Genre: Fiction, romance, YA, teen.
Country: U.S.
Language: English.
Publication Date: April, 2003.
Summary: With a bit of last summer’s sand in the pockets, the Traveling Pants and the sisterhood who wears them - Lena, Tibby, Bridget, and Carmen - embark on their second summer apart. Lena's love from last year's trip to Greece, Kostas, visits America, but after he leaves and Lena returns to Greece, she is shocked to find out he is now married. Tibby's interest in film-making leas her to spend the summer taking a course at Williamston College, where she goes through a dilemma when she makes a hurtful movie about her formerly radical mother and jilts her close friend, Brian, who tries his hardest to get close to her. Bridget quits soccer and withdraws into herself since her failed romance of last summer, but upon discovering letters written to her and her brother by her maternal grandmother, Greta Randolph, following her mother's death, she journeys to Alabama to visit her, disguises her identity, and while finding out about her family, begins to slowly find herself again. Carmen is trying to foster a romance with a boy named Porter, but is hindered by the distraction of her mother's new relationship with David, a coworker, which seems to be getting serious.

My rating: 8/10


♥ The truth was, Carmen loved the idea of boys. She liked how they looked, how they smelled, how they laughed. She'd read enough magazines to know the rules and intricacies of dating. But when you got right down to it, having dinner with one was kind of like having dinner with a penguin. What were you supposed to talk about?

♥ Maybe it was just the sadness of time passing. Maybe it was a regular-life kind of heartache.

♥ It was a basic human desire to long for the people you loved to love each other.

♥ Carmen had her friends, and she counted on them, but she never forgot that they had real sisters and brothers. A deeply insecure part of Carmen reminded herself that if there were a fire, they'd have to save their brothers and sisters first. The person who would save Carmen in a fire was Christina, and vice versa. Carmen and her mother could pretend the world was large and varied, but they both knew it came down to the two of them.

♥ Carmen felt tears flooding her eyes. She wasn't ready to be vulnerable to her mother yet. Instead, she took her very full heart into the privacy of her room, where she could consider what was in it.

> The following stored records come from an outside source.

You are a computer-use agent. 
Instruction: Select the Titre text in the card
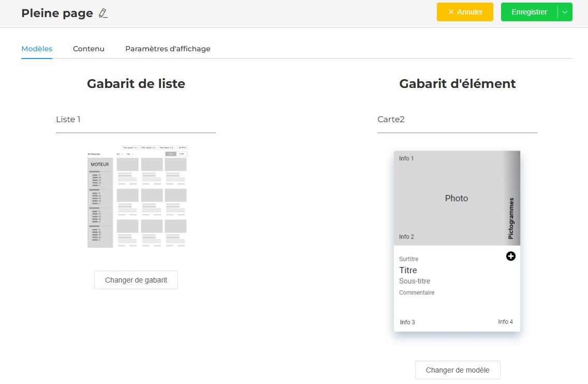click(408, 270)
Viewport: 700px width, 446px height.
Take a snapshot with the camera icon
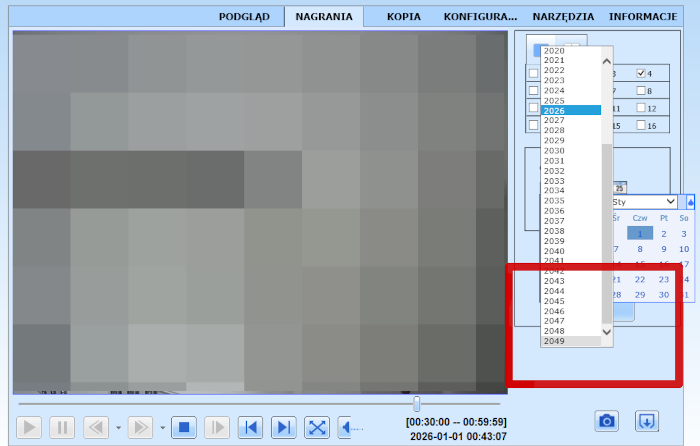(607, 421)
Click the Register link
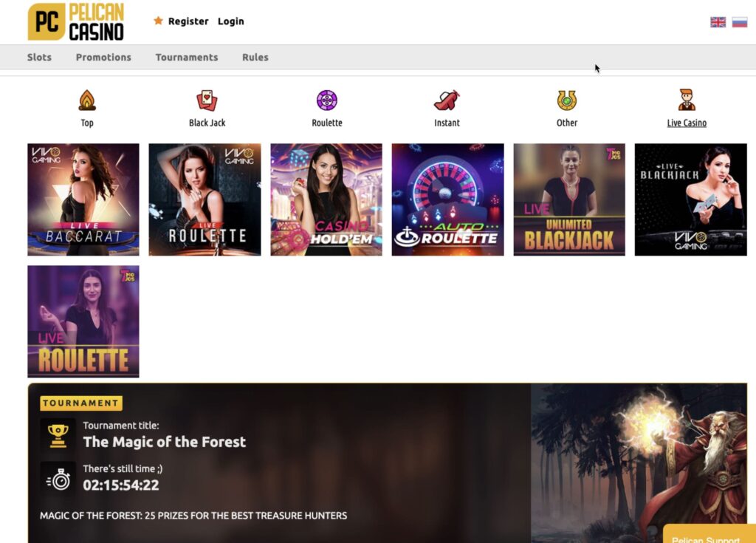Image resolution: width=756 pixels, height=543 pixels. click(188, 21)
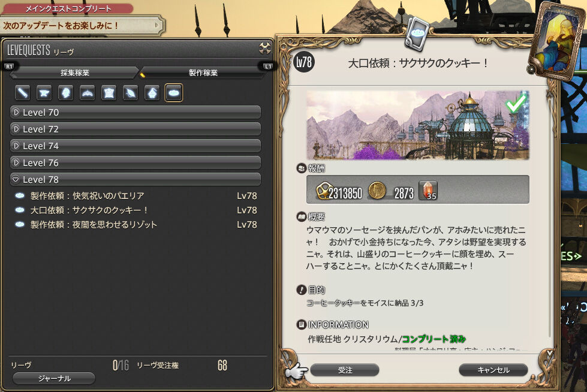This screenshot has width=587, height=392.
Task: Select the Alchemist alembic class icon
Action: (152, 92)
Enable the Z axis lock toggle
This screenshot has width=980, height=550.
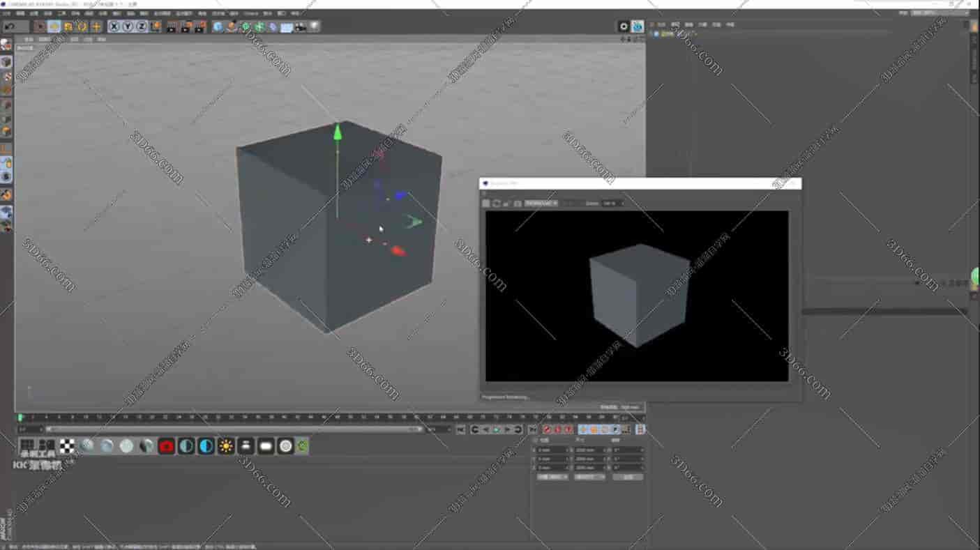pyautogui.click(x=141, y=26)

♥ How had Tibby let herself get so far away?Where has she been? Her whole life since Bailey had died now seemed to her like the distant wanderings of an amnesiac full of confusion and forgetting.

She reached out her arm and touched the cold stone with three of her fingertips.

Remind me, she needed to ask. I don't seem to know how to be.

Her ear was pressed to the ground along with her cheek. She listened.

♥ Before Tibby's wondering eyes, her mother instinctively put her hands on Tibby's sad face. Alice's eyes were full of worry that Tibby wasn't where she was supposed to be. Alice remembered that she loved Tibby before she remembered how mad she was at her.

♥ Carmen felt like crying as she watched Tibby walk out the door and across the parking lot. She knew a worse friend would have made her feel better.

♥ She had the perverse wish that the ugly consequences of her tirades would magically dissolve within a few hours. She wished her victims would just snap right back like cartoon characters after they got their heads flattened by a frying pan. Instead, the wreckage lived on, far longer than her anger.

♥ Sometimes you just had to face it. You had to march right into the ugly middle, Tibby told herself. Otherwise you ended up flat against the wall, creeping fearfully around the edge your whole life.

♥ "I want you to leave me alone, but not ignore me. I want you to miss me when I go away to college but not be sad. I want you to stay exactly the same but not be lonely or alone. I want to do the leaving, and not have you ever leave me. That's not really fair, is it?"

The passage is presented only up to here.